Go through the material below, find each line with the word "note", and copy those lines.

----- AVAILABLE DATA

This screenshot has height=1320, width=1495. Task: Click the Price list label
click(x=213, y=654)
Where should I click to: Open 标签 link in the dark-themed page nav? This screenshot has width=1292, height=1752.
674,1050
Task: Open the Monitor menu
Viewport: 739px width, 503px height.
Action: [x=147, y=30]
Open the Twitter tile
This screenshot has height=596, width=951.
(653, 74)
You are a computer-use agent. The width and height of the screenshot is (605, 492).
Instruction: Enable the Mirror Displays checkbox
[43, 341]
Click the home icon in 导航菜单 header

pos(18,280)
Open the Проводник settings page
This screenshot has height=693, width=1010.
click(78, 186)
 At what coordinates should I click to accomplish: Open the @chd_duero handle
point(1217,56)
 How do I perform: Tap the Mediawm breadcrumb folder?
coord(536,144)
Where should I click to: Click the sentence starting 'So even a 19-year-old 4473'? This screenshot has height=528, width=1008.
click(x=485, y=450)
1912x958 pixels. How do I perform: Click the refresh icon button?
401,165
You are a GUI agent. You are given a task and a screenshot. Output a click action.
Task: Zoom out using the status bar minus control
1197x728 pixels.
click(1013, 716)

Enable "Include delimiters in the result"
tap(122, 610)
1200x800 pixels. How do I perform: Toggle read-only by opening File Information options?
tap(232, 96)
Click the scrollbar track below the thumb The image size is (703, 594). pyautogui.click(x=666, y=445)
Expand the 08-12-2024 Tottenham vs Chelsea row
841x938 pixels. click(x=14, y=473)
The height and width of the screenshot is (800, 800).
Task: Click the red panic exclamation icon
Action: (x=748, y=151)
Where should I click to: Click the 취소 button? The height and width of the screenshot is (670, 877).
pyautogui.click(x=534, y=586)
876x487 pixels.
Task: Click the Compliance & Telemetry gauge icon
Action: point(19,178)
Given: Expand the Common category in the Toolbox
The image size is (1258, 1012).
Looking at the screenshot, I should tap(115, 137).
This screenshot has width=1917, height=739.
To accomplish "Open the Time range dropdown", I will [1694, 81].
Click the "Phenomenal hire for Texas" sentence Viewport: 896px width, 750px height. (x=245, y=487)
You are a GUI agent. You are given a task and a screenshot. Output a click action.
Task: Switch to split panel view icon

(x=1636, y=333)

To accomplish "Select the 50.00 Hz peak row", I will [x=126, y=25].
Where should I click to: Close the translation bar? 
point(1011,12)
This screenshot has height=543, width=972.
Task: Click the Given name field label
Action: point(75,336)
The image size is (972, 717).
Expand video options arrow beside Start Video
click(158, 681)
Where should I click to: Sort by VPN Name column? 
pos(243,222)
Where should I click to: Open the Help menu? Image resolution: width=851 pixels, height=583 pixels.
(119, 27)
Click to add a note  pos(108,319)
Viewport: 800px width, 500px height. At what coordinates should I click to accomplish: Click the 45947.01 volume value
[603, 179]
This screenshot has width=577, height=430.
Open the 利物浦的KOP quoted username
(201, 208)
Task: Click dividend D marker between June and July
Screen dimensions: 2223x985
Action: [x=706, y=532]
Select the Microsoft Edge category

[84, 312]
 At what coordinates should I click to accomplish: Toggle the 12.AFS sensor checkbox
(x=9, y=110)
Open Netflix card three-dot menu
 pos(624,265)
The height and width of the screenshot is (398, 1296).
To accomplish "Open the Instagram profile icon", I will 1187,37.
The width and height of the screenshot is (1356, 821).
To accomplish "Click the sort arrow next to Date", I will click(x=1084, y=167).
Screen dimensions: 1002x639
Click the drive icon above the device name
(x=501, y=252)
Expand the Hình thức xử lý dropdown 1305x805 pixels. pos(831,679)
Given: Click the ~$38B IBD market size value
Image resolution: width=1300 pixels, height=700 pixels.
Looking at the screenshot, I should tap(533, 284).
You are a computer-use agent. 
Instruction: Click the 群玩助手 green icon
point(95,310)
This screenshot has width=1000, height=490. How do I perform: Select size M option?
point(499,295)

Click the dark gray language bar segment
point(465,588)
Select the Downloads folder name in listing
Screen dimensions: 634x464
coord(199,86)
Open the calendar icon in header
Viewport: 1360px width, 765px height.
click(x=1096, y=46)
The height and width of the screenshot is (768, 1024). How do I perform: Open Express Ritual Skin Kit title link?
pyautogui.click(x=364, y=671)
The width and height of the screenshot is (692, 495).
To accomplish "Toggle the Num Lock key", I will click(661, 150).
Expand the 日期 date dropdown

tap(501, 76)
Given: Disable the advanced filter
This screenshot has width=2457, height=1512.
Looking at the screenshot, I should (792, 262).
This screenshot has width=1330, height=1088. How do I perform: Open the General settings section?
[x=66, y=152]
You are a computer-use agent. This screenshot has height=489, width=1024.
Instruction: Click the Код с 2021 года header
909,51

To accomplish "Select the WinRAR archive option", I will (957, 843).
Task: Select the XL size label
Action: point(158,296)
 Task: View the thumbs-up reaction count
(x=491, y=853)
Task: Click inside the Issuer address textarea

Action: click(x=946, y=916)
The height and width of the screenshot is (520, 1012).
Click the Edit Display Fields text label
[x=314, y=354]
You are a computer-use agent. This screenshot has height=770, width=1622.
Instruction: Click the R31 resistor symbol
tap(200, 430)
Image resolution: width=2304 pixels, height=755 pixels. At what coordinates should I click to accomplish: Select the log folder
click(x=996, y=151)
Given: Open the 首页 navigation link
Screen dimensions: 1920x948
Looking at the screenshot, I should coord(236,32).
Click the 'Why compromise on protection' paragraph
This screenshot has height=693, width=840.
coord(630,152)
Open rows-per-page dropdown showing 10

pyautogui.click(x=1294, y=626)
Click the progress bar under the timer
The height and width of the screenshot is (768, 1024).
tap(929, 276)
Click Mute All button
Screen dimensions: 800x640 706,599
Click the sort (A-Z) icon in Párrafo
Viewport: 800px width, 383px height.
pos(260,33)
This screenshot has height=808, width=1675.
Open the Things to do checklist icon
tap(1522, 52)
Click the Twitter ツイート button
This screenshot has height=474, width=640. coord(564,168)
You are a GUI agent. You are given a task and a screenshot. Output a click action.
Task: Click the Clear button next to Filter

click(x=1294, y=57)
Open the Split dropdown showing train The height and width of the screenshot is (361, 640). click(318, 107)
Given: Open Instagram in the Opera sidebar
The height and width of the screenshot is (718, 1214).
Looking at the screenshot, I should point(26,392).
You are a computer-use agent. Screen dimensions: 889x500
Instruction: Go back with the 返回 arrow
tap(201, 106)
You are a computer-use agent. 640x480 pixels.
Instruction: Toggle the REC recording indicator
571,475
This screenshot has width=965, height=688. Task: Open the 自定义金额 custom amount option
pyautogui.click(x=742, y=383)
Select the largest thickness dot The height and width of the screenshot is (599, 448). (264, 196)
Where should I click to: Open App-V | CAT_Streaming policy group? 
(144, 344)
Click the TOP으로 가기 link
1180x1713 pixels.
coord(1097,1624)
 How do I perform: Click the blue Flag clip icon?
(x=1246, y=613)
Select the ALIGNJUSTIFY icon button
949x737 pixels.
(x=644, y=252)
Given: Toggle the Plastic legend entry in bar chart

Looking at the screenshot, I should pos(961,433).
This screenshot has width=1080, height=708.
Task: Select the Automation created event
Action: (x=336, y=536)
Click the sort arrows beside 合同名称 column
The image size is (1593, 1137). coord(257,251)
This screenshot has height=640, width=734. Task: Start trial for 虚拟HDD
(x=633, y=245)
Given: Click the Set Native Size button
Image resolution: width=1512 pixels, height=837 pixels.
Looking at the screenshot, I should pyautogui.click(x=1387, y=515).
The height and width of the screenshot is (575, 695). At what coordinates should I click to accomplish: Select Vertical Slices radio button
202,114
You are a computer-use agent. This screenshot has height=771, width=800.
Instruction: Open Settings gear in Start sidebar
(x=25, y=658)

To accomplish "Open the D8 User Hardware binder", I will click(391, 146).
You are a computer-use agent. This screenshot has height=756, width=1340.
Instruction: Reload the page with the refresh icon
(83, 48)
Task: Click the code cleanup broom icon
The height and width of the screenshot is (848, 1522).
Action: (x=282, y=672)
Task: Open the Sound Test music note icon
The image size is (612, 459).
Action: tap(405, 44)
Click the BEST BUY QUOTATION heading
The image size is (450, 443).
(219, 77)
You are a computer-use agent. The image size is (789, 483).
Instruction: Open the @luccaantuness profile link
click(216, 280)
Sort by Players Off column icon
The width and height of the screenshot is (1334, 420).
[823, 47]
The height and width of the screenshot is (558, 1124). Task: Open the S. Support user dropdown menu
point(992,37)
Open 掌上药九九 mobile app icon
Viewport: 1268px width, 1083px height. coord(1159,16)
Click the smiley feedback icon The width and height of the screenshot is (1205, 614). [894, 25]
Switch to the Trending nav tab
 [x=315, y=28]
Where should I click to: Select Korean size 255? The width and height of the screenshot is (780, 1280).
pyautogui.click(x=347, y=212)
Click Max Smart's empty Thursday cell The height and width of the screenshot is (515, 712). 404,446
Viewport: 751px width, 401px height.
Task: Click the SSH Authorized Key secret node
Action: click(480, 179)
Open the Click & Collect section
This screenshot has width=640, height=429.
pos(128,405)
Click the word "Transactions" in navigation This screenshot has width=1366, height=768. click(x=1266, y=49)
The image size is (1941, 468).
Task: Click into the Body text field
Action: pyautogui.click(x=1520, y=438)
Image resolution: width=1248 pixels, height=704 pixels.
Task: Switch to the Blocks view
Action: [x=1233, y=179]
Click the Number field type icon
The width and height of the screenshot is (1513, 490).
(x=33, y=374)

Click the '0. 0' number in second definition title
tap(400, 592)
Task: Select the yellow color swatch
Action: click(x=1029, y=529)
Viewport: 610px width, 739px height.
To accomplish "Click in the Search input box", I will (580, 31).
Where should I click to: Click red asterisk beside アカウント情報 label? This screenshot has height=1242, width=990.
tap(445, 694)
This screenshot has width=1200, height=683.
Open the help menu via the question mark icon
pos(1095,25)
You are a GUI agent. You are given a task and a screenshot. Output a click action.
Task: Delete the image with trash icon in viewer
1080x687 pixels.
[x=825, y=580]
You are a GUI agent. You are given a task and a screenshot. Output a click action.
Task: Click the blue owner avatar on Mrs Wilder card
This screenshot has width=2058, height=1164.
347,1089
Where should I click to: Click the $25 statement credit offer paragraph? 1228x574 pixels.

----------

THE ANSWER.
Click to add a note  pos(108,319)
Task: Open the Sound Test music note icon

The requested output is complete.